Here’s a finding worth mulling over:
I’m one of those highly accomplished Baby Boomer teachers. I love working with my students. I love working with new teachers. I love working with colleagues in staff development. I love writing and researching. I love being a keeper of institutional knowledge for my school and my school system. I love developing my professional skills with experiences such as the Santa Cruz mentor training. My own children are grown, my personal life is in order, my professional network is strong, my knowledge is current, and my skills are refined by practice. I’m not ready to quit. I’m ready to do more.
I’m ready to take on new challenges, but I find that there are few options at this point in my career.Those of us who chose to stay in the classroom in our 30s are now expected to stay in our classrooms in our 50s. But by limiting how we are used, school systems fail to realize the full return on their investment in skilled classroom practitioners.

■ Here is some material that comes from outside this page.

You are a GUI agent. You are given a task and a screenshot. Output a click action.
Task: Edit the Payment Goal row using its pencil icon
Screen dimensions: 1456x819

I have no intention of walking away, but I do wonder how long I can keep up my current pace. While my contemporaries are retiring or scaling back, I’m taking on more. Because there is no option for anything other than a full time teaching load or a full time administrative role, I regularly work 12-hour days. I’m not complaining; I do it by choice. But I don’t know how much longer I can work with teachers, address policy issues, and write without shortchanging the students in my classroom, and ethically they are my first responsibility.
In the meantime I dream of being a teacher coach. I fantasize about using those mentoring skills to support new teachers in their classroom as they find their teaching stride and teacher voice. I dream about working with practicing teachers as they move from competent to accomplished. I imagine being there on the sidelines as other teachers discover the excitement and satisfaction of professional leadership.
Stakeholders are bound to have concerns about implementation of these Learning Teams, and they are legitimate. I have some myself. Higher ed will worry about being displaced from their role in teacher preparation. School administrators will worry about chain of command and authority over part-timers. Teacher organizations will worry about impact on seniority and pay scales. I worry about who will worry about whether the teacher who was effective in a classroom with children has the skills to facilitate adult learning, because pedagogy and androgogy are not interchangeable.
In the meantime, think of all those gifted veteran teachers have much to offer but have no framework in which to share their expertise. Think of all the fine young teachers who give up because they don’t have a support system to help them develop their skills. Think of all the potential career switchers who walk away because there is no alternative to a traditional teacher prep program. And, most of all, think of all those kids who need all those new, flipped, or veteran teachers to help them learn.